Tapi memang, sambil menuliskan ini, ada ngungun, takjub, heran dengan tingkat paling tinggi. Kaget juga dengan cara Tuhan yang amat kreatif, memberi Ramadhan yang sama sekali belum pernah kita alami.
BACA JUGA NKS Menulis: Merawat Tali SilaturahMeet
Saking takjubnya, saya baru bisa menulis tentang Ramadhan, setelah puasa lewat tiga hari. Mungkin, karena telah tiga hari pula saya menjadi imam sholat tarawih dengan makmum tiga orang: istri dan dua putri kami.
Sesuai janji, saya tak akan mengulang bacaan surat dalam 11 rakaat sholat. Tak melulu qulhu. Menjadi imam dadakan setiap malam, mengubah rasa malas untuk menghafal. Niat kuat untuk datang bersama kondisi itu, sehingga saya bisa menambah hafalan, walau hanya surat-surat yang tidak terlalu panjang.

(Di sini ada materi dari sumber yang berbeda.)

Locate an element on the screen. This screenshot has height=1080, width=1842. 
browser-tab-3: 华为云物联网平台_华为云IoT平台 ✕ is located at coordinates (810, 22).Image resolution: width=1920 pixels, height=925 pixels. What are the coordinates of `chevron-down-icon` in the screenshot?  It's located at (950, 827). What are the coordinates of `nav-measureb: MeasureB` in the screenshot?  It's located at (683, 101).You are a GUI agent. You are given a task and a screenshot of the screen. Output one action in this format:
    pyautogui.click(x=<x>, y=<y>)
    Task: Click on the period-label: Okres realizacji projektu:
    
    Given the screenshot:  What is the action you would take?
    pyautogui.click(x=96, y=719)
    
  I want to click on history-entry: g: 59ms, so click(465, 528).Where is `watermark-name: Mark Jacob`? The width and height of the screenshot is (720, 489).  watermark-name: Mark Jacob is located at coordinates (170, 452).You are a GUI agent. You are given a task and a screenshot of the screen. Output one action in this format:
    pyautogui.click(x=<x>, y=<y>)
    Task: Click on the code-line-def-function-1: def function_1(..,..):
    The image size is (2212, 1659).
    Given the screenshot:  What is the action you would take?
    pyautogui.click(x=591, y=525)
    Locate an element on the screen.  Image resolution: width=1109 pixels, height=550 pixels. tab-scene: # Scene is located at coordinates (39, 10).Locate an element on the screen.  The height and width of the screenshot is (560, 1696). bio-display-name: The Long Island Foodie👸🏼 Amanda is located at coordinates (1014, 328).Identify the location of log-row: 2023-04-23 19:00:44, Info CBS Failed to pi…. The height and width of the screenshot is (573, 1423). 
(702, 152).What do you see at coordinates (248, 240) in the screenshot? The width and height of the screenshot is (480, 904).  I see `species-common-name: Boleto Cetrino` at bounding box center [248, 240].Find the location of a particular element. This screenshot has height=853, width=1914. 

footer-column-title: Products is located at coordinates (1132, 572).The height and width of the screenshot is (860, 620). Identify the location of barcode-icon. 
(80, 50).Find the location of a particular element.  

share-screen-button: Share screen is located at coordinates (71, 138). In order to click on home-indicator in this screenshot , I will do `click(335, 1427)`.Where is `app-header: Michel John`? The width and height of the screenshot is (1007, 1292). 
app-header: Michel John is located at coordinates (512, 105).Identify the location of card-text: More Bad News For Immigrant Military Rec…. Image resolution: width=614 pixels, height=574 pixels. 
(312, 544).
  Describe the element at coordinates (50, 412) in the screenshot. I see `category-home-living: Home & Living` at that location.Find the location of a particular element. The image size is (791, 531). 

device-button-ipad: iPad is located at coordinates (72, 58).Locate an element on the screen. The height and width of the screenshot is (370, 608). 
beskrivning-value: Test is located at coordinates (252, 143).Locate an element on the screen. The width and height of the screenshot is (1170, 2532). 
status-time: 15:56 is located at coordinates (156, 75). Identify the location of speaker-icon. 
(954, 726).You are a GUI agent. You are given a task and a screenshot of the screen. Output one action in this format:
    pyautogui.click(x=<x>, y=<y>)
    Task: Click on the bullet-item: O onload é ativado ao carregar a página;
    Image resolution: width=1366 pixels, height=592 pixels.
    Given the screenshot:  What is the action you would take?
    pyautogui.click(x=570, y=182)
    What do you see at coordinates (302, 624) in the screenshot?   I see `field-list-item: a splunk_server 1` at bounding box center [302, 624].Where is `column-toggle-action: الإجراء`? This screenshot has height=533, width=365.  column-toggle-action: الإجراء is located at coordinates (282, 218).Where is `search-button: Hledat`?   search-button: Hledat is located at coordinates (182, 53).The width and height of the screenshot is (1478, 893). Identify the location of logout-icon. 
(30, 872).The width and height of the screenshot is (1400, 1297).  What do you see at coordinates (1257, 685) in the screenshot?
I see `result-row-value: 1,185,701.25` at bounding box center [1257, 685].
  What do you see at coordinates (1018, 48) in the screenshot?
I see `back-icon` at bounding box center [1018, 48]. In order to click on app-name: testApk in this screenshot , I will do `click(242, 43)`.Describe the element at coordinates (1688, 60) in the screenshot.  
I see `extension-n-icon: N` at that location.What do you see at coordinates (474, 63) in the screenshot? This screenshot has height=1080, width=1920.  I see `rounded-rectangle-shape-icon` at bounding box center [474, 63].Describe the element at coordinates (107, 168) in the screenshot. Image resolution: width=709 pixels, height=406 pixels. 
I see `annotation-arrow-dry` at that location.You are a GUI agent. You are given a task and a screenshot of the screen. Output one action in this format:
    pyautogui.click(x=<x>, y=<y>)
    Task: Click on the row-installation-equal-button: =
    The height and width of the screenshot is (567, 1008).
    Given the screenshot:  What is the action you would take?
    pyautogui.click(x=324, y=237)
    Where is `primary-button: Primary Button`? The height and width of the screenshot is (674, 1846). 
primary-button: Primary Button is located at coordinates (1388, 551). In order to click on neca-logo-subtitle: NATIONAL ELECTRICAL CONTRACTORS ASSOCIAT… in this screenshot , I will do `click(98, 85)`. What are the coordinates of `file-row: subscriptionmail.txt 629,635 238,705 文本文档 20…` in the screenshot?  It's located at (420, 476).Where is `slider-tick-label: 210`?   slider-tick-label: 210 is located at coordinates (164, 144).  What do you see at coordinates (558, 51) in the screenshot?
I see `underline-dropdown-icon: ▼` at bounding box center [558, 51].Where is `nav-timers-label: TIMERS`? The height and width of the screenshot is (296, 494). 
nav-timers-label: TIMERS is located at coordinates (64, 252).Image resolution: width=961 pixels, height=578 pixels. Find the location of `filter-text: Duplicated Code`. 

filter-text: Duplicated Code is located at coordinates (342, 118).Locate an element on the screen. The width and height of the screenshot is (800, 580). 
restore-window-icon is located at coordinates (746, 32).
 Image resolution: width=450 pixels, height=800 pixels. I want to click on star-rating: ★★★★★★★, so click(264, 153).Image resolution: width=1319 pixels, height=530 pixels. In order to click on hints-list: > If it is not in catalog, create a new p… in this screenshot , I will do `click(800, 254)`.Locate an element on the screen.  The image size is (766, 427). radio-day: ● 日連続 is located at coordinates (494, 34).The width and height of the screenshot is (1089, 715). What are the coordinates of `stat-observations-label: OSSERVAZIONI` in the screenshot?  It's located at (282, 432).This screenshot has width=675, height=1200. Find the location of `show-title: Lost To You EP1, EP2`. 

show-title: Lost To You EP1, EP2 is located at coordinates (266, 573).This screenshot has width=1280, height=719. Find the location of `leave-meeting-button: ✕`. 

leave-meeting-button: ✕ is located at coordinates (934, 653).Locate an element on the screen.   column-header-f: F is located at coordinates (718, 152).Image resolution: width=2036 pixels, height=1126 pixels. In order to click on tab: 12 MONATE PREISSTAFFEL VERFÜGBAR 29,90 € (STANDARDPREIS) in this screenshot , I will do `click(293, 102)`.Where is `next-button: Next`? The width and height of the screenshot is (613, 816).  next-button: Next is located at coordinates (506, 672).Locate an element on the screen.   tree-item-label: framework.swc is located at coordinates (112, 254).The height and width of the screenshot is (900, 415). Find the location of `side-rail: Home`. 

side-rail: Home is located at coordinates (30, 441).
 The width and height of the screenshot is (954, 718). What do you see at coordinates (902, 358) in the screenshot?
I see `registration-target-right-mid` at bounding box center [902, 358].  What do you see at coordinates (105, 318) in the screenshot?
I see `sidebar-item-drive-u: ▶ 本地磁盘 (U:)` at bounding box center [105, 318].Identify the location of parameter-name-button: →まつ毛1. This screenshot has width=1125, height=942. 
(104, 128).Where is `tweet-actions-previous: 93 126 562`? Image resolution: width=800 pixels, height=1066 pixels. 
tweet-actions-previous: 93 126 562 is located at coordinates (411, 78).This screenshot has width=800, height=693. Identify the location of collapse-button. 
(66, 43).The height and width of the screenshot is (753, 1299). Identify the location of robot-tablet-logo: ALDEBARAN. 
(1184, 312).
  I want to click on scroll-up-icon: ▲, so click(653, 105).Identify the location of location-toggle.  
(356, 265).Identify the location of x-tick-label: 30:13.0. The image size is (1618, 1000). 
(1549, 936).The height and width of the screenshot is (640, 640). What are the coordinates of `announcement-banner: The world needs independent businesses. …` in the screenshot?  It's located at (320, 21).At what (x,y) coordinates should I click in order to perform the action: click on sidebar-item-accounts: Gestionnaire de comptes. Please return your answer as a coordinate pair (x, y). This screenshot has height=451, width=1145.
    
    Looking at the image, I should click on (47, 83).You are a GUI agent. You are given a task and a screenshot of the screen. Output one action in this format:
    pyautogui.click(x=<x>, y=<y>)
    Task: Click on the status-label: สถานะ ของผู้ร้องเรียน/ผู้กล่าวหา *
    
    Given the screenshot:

Ramadhan di rumah saja, pada akhirnya, memang benar-benar mengubah perilaku. Saya melihat itu, pada tingkah polah kedua puteri saya yang kini beranjak dewasa. Tak pernah terbayangkan, si bungsu yang dari dulu sudah terlihat trengginas, mampu menjadi tukang cukur untuk rambut gondrong ayahnya. Ia hanya perlu kursus kilat memotong rambut pria yang dibaca dari media dan menonton youtube.
Berbekal peralatan yang dipesan melalui belanja online, rambuat ayahnya dipotong tanpa ragu. Saya melihat gerakannya, serba lincah, cak-cek, cekatan, layaknya seorang barber berkaliber. Dan hasilnya, lumayan. Tidak memalukan.
Beda dengan pengalaman tahun 1996 saat ingin mengirit ongkos potong rambut, saya meminta istri untuk mengeksekusi. Maklum waktu itu sedang sekolah S2 di Amerika dan ongkos cukur mahal. Jadinya, saya mesti menggunakan topi selama sebulan untuk menutupi rambut yang dipotong tidak rapi.
Tapi kali ini, saya tak perlu malu atau menutupi kepala dengan topi. Bukan hanya karena hasil potongan si bungsu yang lumayan itu tadi, tapi oleh sebab memang kita sedang tidak boleh keluar rumah.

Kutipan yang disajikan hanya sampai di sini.